— Begin DATA IN THIS EXERCISE —

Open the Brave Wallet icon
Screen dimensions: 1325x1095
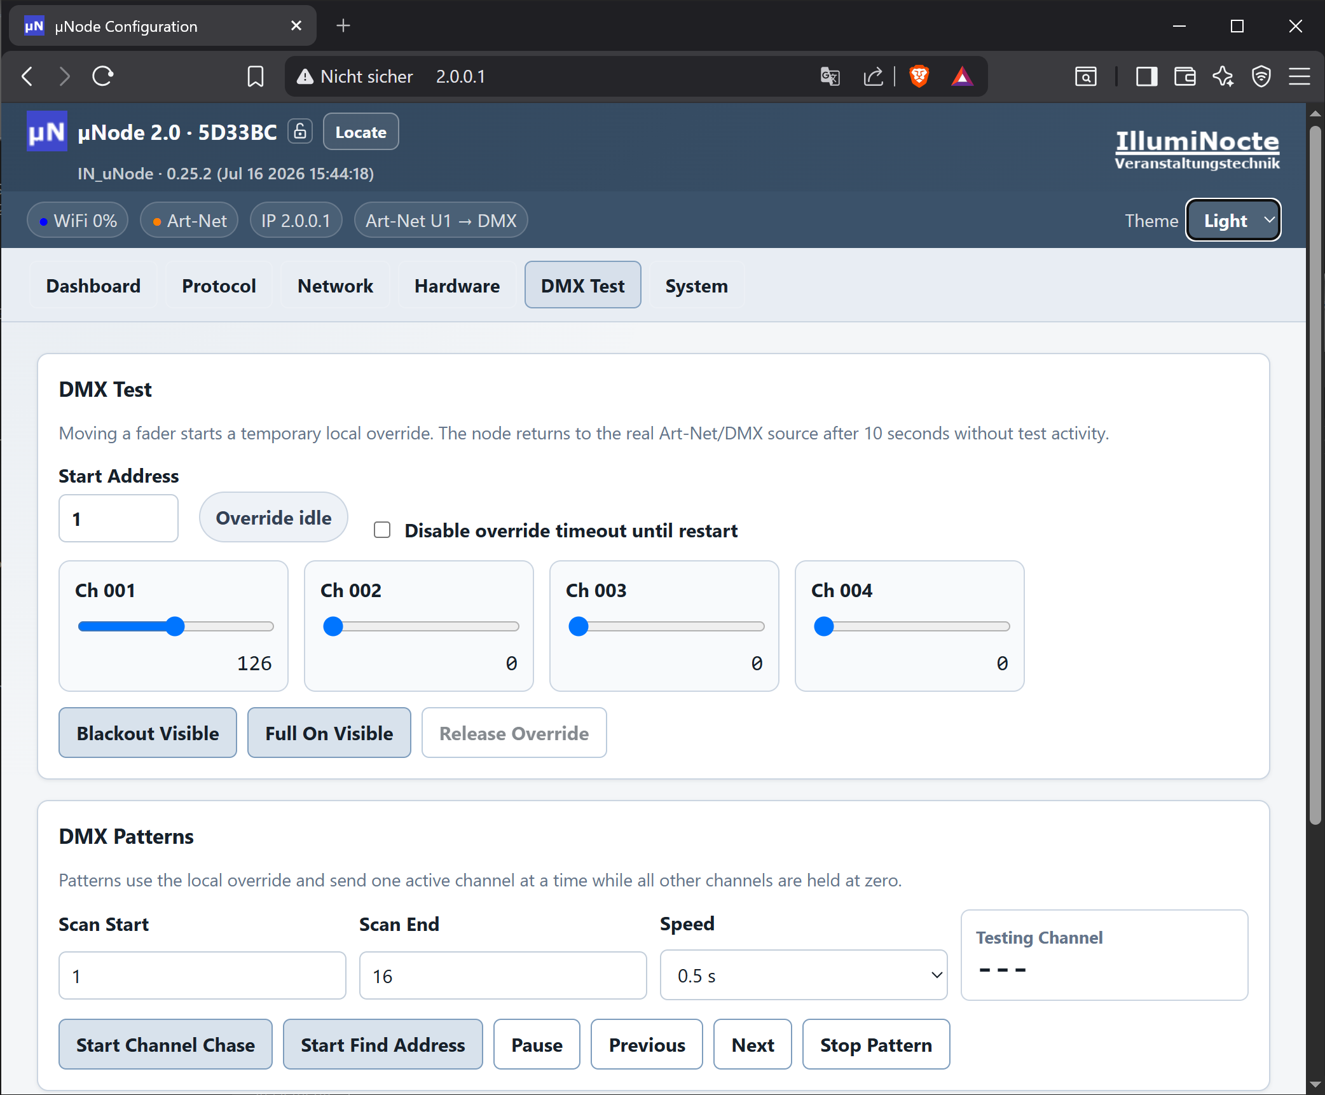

— End DATA IN THIS EXERCISE —
— Begin DATA IN THIS EXERCISE —

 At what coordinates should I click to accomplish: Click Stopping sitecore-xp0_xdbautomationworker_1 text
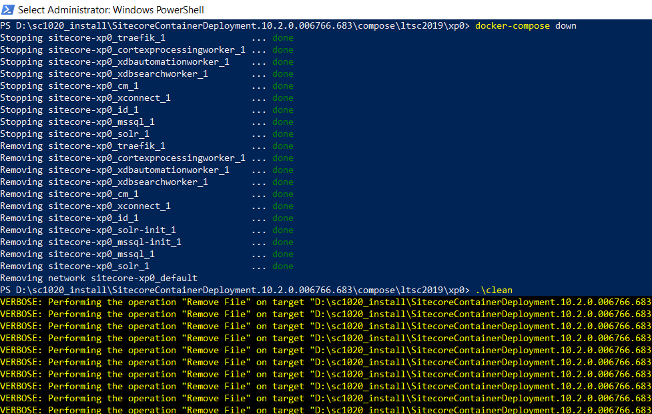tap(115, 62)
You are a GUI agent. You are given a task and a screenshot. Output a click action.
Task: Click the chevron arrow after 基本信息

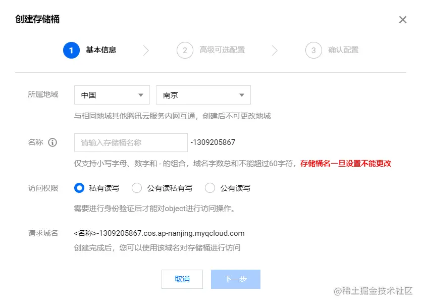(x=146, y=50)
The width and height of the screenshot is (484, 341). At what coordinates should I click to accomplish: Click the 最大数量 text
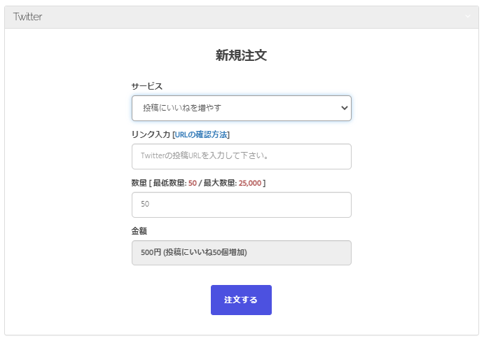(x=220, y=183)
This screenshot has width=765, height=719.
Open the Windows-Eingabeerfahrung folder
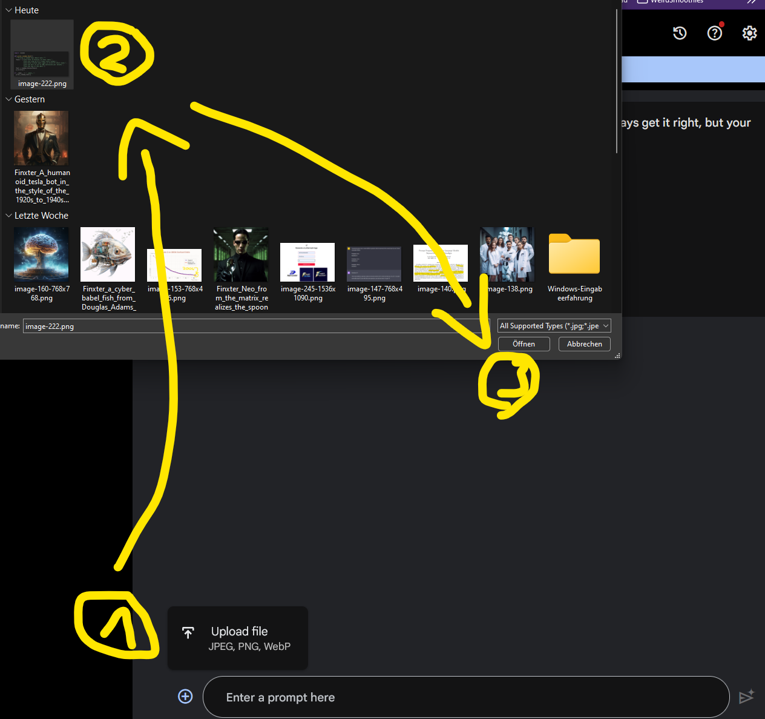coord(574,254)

— End DATA IN THIS EXERCISE —

→ **EXERCISE BRIEF**
Please reproduce the records starting at the line that contains "This screenshot has width=765, height=719." and ending at the line that contains "coord(574,254)", both included and requests included, shifting every coordinate in the answers up by 51. Leave the pictures out.

→ **FULL ANSWER**
This screenshot has width=765, height=719.
Open the Windows-Eingabeerfahrung folder
coord(625,305)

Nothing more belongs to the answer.